Tanpa berkata apa-apa, aku meletakkan tanganku di dadanya yang terluka, siap untuk menguji apa yang telah kupelajari sejauh ini. Untuk sesaat aku menikmati keberhasilan sebelum tubuhku goyah, dan Siegfried harus memegang erat lukaku, menopangku. Dia kemudian menarikku lebih dekat ke tubuhnya sambil berbisik, “oh, ya. Itu benar, kau seorang Rochester.” “Apakah wanita terhormat Milena Rochester memutuskan untuk menggunakan bakatnya yang terbuang untuk Roam sekarang?”
Itu adalah analisis yang tajam.
Milena tidak hanya berasal dari keluarga kaya, tetapi juga memiliki kekuatan sihir.
Ya, dia lahir dalam garis keturunan ajaib keluarga Rochester.
Namun, ia tidak pernah mengasah bakat alaminya, karena ia percaya bahwa sesuatu yang serumit sihir lebih cocok untuk saudara-saudaranya. Sebaliknya, ia menekuni sulaman dan kegiatan ‘feminin’ lainnya.
Tetapi saya berbeda.
Saya sepenuhnya memahami kekuatan yang dimiliki tubuh ini, dan saya memutuskan untuk memanfaatkannya demi kelangsungan hidup saya, dengan tekun melatih sihir saya di perpustakaan Roam bila memungkinkan.
Namun Siegfried dapat dengan mudah melihat ketidakterampilanku yang masih belum berpengalaman, seolah-olah kemampuan dasarku telah dengan segera mengungkap rencana-rencanaku, bahkan niatku untuk membuat diriku dibutuhkan olehnya.
“Karena kamu terluka,” jawabku akhirnya.
Dan itu benar, secara teknis saya menggunakan kekuatan saya karena dia terus pulang ke rumah dalam keadaan terluka setiap malam.

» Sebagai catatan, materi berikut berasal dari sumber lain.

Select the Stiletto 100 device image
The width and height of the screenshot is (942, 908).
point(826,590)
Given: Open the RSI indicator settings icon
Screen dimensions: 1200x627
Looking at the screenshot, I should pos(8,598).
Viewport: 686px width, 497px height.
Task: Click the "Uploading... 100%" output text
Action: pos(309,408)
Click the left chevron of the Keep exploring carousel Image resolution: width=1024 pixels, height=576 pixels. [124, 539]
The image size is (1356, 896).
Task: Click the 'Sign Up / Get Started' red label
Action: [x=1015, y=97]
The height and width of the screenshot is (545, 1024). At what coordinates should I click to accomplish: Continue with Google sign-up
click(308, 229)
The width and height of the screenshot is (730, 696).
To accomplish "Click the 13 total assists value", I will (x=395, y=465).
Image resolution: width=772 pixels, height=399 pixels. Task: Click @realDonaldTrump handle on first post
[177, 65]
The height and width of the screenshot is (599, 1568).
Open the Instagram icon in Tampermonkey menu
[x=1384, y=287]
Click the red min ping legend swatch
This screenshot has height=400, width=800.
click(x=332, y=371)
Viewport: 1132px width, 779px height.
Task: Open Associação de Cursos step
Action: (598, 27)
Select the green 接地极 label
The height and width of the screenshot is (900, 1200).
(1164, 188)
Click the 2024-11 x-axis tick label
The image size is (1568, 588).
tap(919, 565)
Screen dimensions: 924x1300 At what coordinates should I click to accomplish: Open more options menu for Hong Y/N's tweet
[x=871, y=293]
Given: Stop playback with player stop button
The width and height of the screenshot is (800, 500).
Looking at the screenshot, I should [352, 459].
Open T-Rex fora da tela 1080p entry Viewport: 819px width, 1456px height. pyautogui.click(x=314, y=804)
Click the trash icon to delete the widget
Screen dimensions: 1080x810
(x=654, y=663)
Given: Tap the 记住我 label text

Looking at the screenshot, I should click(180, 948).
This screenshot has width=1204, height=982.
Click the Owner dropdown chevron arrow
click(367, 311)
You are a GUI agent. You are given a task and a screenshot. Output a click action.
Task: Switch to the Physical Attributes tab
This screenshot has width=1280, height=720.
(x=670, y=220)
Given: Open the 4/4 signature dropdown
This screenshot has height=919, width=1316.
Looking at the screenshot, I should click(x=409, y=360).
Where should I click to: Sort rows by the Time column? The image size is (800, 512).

Setelah mengucapkan kata-kata itu, saya yakin saya meninggalkan ruangan, dan dia tidak menghentikan saya.
Setelah berpikir lebih jauh, saya menyadari kemarin bukanlah pertama kalinya Siegfried berbicara kepada saya secara informal.
Hanya saja kejadian itu begitu tidak penting, saya bahkan tidak mengingatnya sampai sekarang.